Issue No. 02 - March/April (2002 vol. 17)
The very existence of this second installment of Intelligent Systems in Biology is a tribute to the strength and vibrancy of that community. The original Call for Papers produced an outpouring of community support that ultimately involved some 200 scientists and 52 manuscripts. The volume of high-quality manuscripts spilled over from the first installment ( IEEE Intelligent Systems, Nov./Dec. 2001, vol. 16, no. 6) to this second one, and several accepted manuscripts will spill over to future issues of IEEE Intelligent Systems. This outstanding community support reflects the interest and excitement that permeates the field. In a very real and immediate sense, our biomedical colleagues today are running the experiments and generating the data that will unlock the deepest secrets of biology and medicine. As indicated by the cover illustration and its image of harvesting the fruits of knowledge, intelligent systems will play a crucial role in transforming these into tangible biomedical benefits that will improve the lot of all mankind. To some, there is a deep irony in the fact that computational intelligence has such a crucial role in the understanding of life.
Computer science and biology are, at first blush, an unlikely pairing: abstract, symbolic-numeric computation and wet, evolved living things. But the depth of the relationship between computing and life has only begun to be plumbed, and already the marriage has changed both fields forever. One day, the relationship between biology and computer science might be seen to be as deep and abiding as the relationship between mathematics and physics.
Biology itself is undergoing a revolutionary change that would be impossible without advanced computation. Although the study of living things has engaged scholars since the beginning of history, the last generation has been particularly fruitful. Until recently, gathering any information genuinely relevant to the function of living things took heroic effort. Increases in the breadth and scale of data generation now reach every corner of biology. As argued in the Guest Editor's Introduction in the first installment, new data generation technologies have brought a "high-throughput" era to biology, creating rapid and dramatic growth in the opportunities for intelligent systems.

(Work instructions)
Quote the editorial from "Computer science and" to "mathematics and physics.". These items have nothing to do with the editorial.

(Stored records)
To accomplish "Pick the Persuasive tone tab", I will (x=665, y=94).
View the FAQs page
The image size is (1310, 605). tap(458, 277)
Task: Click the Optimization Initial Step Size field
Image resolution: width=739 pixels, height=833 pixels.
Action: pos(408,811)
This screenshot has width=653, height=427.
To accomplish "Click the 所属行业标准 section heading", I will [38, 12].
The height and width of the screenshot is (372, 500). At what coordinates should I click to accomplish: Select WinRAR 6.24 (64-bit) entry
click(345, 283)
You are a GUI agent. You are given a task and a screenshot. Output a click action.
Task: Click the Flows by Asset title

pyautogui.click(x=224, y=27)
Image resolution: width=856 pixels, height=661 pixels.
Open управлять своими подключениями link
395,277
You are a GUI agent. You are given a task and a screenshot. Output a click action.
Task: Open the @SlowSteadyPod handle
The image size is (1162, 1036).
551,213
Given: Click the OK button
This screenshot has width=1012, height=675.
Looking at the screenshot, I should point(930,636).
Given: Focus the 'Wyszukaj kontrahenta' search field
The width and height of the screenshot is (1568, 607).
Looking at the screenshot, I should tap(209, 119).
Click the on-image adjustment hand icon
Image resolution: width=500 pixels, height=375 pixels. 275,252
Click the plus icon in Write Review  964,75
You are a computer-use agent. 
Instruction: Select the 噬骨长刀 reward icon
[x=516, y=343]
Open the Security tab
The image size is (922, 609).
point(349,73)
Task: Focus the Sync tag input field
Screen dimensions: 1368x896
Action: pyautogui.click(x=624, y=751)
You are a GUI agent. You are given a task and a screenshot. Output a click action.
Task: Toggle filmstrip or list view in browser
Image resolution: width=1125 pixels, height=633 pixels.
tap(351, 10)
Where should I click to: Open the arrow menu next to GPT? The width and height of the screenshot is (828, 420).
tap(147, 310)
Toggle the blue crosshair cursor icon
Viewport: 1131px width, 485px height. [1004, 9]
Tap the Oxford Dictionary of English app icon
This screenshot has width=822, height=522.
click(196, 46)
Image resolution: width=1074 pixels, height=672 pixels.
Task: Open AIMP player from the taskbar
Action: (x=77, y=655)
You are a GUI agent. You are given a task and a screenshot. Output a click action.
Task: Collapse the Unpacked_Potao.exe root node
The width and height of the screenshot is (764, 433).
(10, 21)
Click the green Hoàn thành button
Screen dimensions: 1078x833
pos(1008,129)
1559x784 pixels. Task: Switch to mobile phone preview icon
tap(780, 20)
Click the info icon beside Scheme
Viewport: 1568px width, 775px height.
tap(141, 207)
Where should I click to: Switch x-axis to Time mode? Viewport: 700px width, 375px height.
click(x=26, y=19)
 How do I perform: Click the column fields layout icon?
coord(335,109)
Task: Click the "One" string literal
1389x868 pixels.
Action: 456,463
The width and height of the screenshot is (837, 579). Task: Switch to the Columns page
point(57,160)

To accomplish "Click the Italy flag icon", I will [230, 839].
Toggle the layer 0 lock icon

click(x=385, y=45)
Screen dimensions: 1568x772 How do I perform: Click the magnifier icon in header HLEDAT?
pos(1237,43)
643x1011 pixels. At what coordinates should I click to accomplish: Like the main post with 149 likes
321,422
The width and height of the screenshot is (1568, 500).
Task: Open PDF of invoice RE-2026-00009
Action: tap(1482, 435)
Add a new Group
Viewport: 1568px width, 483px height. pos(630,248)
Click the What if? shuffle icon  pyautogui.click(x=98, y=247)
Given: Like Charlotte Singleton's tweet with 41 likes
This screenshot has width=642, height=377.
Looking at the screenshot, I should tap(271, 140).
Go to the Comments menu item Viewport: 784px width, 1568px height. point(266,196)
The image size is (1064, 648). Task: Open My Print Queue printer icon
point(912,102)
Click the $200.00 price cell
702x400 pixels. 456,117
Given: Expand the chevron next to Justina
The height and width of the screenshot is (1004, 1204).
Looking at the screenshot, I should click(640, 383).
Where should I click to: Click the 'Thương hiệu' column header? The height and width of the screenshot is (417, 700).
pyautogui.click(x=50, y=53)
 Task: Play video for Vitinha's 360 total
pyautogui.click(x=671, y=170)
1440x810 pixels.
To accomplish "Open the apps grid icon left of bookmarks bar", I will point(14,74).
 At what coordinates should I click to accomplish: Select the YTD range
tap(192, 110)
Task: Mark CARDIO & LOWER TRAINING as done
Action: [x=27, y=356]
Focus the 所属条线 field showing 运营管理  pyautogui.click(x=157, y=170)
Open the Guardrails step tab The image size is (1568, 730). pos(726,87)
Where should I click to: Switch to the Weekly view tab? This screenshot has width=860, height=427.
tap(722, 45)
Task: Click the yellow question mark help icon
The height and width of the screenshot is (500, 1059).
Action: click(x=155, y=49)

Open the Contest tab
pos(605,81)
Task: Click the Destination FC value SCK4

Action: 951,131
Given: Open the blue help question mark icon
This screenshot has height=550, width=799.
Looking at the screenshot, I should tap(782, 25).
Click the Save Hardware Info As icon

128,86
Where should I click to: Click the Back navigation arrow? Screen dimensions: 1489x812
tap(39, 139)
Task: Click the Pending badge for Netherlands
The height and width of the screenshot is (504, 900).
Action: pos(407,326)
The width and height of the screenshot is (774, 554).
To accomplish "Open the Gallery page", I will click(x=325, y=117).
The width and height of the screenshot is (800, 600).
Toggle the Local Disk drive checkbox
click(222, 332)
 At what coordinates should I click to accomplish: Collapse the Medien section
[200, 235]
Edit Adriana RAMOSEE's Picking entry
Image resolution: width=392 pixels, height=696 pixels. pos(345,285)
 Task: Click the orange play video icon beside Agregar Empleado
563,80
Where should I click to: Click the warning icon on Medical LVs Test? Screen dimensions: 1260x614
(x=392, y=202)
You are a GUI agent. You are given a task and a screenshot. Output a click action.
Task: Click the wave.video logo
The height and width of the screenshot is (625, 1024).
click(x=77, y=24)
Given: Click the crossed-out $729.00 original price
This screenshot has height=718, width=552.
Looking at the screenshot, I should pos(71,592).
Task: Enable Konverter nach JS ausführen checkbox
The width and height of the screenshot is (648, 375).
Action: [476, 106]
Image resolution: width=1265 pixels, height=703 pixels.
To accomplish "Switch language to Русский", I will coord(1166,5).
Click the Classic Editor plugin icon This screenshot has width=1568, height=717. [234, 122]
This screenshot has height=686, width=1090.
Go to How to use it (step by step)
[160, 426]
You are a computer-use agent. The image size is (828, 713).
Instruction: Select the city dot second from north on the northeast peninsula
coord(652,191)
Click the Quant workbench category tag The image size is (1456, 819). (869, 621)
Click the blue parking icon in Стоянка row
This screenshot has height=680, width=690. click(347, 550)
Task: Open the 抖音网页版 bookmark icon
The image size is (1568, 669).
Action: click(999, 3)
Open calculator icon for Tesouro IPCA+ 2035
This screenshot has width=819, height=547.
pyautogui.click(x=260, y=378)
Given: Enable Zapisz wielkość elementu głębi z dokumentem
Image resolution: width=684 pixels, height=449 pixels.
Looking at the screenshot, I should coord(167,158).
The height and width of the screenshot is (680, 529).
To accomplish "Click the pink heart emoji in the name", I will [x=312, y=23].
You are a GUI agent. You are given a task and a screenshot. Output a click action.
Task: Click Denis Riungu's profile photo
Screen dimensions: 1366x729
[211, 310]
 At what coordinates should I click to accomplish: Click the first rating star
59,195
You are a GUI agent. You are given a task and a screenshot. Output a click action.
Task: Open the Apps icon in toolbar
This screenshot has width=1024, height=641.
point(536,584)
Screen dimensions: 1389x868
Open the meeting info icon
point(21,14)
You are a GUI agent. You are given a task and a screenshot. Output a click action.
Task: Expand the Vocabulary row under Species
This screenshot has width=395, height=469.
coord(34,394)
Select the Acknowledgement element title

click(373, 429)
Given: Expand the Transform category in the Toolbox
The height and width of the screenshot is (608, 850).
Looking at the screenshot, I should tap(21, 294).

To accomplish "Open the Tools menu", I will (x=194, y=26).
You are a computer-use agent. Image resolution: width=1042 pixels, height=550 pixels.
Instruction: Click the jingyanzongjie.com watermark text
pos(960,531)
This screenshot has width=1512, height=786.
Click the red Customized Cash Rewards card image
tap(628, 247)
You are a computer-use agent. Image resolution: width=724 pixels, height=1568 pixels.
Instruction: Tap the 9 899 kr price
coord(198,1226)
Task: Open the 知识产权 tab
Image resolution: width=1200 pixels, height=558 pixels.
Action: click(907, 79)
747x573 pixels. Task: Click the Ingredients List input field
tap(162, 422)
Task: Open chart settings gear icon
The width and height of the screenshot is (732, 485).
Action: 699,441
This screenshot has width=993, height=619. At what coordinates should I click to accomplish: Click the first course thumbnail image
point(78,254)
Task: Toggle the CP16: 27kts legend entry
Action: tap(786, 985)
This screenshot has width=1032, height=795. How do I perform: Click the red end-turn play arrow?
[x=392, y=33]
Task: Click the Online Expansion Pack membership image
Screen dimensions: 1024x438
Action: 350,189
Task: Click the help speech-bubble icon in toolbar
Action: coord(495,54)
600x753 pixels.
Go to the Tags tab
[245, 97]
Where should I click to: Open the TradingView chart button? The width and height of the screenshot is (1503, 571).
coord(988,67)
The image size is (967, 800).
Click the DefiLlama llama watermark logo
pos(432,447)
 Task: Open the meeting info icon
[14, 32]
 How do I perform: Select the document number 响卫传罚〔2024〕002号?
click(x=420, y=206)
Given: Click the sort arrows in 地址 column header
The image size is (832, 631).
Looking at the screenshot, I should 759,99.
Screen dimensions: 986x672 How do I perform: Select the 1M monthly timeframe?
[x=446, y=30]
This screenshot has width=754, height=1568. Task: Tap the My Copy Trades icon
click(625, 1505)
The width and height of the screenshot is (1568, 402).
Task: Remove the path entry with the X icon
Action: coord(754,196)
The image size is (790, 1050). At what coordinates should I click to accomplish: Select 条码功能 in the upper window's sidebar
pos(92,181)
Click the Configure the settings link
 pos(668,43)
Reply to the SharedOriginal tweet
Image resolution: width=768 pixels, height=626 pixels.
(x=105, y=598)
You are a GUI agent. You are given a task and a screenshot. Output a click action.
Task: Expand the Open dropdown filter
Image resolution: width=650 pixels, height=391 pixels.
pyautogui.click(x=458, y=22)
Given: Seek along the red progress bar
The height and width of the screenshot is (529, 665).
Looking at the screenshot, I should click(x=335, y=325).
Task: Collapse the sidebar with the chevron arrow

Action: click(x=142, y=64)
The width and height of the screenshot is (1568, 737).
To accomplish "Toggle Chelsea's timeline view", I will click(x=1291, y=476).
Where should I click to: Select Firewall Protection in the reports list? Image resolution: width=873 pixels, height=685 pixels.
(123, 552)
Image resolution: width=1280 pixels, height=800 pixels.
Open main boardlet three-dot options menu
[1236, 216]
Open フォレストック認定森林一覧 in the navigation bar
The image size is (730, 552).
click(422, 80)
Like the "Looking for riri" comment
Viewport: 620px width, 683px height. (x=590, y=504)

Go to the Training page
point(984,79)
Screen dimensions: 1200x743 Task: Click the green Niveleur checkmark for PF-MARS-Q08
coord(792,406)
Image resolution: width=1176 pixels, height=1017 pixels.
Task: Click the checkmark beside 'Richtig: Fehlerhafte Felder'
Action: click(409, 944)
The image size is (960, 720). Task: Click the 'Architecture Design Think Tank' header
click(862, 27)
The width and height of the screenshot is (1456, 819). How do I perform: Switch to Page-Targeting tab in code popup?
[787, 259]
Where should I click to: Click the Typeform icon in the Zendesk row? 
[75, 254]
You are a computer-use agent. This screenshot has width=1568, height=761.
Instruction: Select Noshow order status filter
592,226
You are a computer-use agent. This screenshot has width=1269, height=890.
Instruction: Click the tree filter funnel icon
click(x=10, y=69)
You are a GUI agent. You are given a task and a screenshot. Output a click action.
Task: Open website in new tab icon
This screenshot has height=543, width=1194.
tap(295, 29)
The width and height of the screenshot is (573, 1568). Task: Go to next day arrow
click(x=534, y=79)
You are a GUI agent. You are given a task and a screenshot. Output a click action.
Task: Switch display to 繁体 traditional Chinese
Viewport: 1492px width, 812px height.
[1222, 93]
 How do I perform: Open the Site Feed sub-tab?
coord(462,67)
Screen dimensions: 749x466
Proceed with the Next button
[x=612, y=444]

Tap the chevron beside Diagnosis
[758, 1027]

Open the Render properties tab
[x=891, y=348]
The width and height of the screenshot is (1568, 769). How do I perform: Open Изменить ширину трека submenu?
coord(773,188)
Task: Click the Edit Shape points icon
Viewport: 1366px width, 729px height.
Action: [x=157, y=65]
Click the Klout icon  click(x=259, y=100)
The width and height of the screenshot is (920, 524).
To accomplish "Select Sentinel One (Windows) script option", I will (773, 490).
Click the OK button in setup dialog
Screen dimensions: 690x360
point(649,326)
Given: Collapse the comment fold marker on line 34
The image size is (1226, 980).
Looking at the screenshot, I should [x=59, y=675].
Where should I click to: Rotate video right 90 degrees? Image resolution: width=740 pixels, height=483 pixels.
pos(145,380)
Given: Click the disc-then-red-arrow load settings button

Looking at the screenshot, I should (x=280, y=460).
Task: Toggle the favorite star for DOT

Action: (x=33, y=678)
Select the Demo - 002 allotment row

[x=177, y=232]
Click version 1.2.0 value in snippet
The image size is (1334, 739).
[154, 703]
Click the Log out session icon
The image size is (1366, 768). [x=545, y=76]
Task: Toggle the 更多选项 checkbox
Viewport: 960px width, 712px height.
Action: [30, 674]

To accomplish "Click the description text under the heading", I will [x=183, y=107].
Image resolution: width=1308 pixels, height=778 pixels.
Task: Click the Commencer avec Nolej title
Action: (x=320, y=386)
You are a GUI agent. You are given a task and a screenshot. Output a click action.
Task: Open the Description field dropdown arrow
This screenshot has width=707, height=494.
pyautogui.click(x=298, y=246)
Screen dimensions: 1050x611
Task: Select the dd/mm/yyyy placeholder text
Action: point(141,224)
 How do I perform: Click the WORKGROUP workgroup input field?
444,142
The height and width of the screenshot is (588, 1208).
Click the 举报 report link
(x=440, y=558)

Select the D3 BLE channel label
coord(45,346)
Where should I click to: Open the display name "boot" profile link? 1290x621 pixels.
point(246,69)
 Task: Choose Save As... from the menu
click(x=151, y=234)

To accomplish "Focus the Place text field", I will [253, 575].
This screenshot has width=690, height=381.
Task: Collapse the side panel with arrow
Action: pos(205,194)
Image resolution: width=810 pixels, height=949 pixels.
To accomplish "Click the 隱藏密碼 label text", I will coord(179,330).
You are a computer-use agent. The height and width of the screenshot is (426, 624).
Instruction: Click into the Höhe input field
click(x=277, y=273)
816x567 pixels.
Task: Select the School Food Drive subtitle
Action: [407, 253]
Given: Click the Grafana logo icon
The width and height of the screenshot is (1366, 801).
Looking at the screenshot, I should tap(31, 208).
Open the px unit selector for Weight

(Exercise answer)
Computer science and biology are, at first blush, an unlikely pairing: abstract, symbolic-numeric computation and wet, evolved living things. But the depth of the relationship between computing and life has only begun to be plumbed, and already the marriage has changed both fields forever. One day, the relationship between biology and computer science might be seen to be as deep and abiding as the relationship between mathematics and physics.